By Colin Lloyd
The Trump correction of January appears to have run its course. This is evident in the rebound of the US$ Index. US stocks remain ascendant, reaching all-time highs at month end. US bond markets, meanwhile, remain range-bound, reluctant to give up the yield increases seen since the November election. In Germany, Bund yields declined.
The US$ Index hit its lowest level since the November election on 2nd at 99.19, only to recover. By the 15th it had tested its high at 101.75.
EURUSD followed a similar pattern of consolidation after testing a high of 1.0829 on 2nd – not far from the December high of 1.0873. It closed the month near its low at 1.0577.
USDJPY remained strong despite the EURUSD decline. During the month it traded in a narrow 3.5 point range, closing almost unchanged at 112.78.
USDCNH also consolidated after testing its low at 6.7916 on 3rd. The Chinese devaluation has fed through to the Chinese economy over the last few months. Official intervention is likely to keep the currency locked into a narrow range, at least, until the Autumn.
The US stock market continues to benefit from the pro-business combination of Trump in the White House and the GOP in control of Congress and the Senate. The S&P 500 Index traded to new highs, closing the month at 2,362.75 off a high of 2,370.75 on the pen-ultimate day of trading. The VIX Index (a measure of the volatility of the S&P) is, unsurprisingly, at the lower end of its five year range at 12.2%. It makes sense to be cautious in this environment, the S&P index is up nearly 13% from its
pre-election lows. Option strategies may offer good value at these levels.

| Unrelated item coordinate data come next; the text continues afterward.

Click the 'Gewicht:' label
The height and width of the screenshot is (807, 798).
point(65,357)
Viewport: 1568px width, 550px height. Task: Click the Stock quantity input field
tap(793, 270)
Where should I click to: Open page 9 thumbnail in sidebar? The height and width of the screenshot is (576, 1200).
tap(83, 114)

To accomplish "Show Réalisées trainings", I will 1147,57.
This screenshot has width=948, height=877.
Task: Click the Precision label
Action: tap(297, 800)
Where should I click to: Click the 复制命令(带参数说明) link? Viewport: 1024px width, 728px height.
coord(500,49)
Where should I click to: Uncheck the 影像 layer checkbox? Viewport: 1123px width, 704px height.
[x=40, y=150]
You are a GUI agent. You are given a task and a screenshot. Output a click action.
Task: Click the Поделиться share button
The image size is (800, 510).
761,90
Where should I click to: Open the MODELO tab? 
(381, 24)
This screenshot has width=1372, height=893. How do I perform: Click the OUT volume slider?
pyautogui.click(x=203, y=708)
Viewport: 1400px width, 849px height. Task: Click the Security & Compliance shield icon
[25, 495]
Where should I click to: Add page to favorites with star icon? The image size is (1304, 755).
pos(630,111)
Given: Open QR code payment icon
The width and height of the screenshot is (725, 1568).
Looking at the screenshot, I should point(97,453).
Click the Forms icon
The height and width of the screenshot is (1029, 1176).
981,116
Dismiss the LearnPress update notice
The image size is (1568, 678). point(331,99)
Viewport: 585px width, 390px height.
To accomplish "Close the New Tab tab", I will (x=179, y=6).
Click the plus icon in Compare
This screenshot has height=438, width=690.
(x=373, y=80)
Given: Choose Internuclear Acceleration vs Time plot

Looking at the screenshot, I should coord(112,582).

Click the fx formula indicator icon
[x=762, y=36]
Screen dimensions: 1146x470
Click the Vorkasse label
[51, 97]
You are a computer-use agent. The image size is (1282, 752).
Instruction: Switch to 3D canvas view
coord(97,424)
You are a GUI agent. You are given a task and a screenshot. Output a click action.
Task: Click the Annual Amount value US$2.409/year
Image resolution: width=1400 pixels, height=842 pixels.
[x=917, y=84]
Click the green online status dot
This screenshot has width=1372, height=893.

The Nikkei 225 remains range-bound. PM Abe’s meeting with the US President was supportive. From a technical perspective the market needs to close above 20,950 in order to have broken-out. The index traded in a 3.7% range last month, closing at 19,119.
The EuroStoxx 50 looks more constructive from a technical perspective. It broke out of its recent range to the upside making a high at 3,355 on 22nd and closing near this level at 3,320. Election fever will dictate the next few months, beginning with the Netherlands on 15th March, followed by France on the 7th May and culminating in German elections on 24th September. The index may have broken out, but it’s difficult to imagine it surging ahead with so much political uncertainty hanging over the markets.
US 10yr bonds, which have seen a substantial increase in yields since November, stabilised and then turned lower over the last few weeks. February was a month of consolidation. The highest yield was seen on 15th at 2.47%, by 24th it had fallen to 2.31%. It closed the month at 2.42%. This is still 90bps above pre-election levels and the prospect of a further rate increase from the Federal Reserve may see yields rise again soon.
German 10yr bunds marched to a different tune. After opening the month by testing their highs at 0.48% they had plunged to 0.18% by 24th, closing at 0.21%. Domestic politics will dominate European bond markets until the German elections in September. For the moment, fears about higher yielding Italian BTPs seem to have subsided. The spread between 10yr BTPs and Bonos, which we discussed last month, narrowed from 66bp to 37bp. This might just be that buying opportunity. Picking up Bonos at 37bp over Italy does not encumber one with a great deal of negative carry. The spread may narrow further, so average in.
10yr Gilts rallied throughout the month. From an opening at 1.47%, yields declined, to test 1.07% on 24th. These yields are the lowest since October and have seen a full retracement of the Trump related yield increase. 10yr JGBs remain trapped in a policy induced coma, although a spike to 0.155% was seen in the morning session on the 3rd. They then followed the lead of Germany and the UK, closing on their lows at 0.05%.
Gold ended February just off its highs at $1,253/oz. The previous day’s high of $1,263/oz has reversed the majority of the Trump related decline witnessed since November.
Copper enjoyed another firm start to the month. It traded $2,82/lb on 13th and ended the month at $2.70/lb, holding on to four months of price increases. Signs of stronger demand from China keeps a bid under the market.
The oil market also performed well, with WTI reaching $54.94/bbl on 23rd, however the Baker Hughes Rig Count continues to rise in response – up 36 since 27th January to reach 602 on 24th February. Further upside in oil prices may be achievable but price momentum begins to slacken, barring a significant increase in demand, it is unlikely prices will get much above $60/bbl.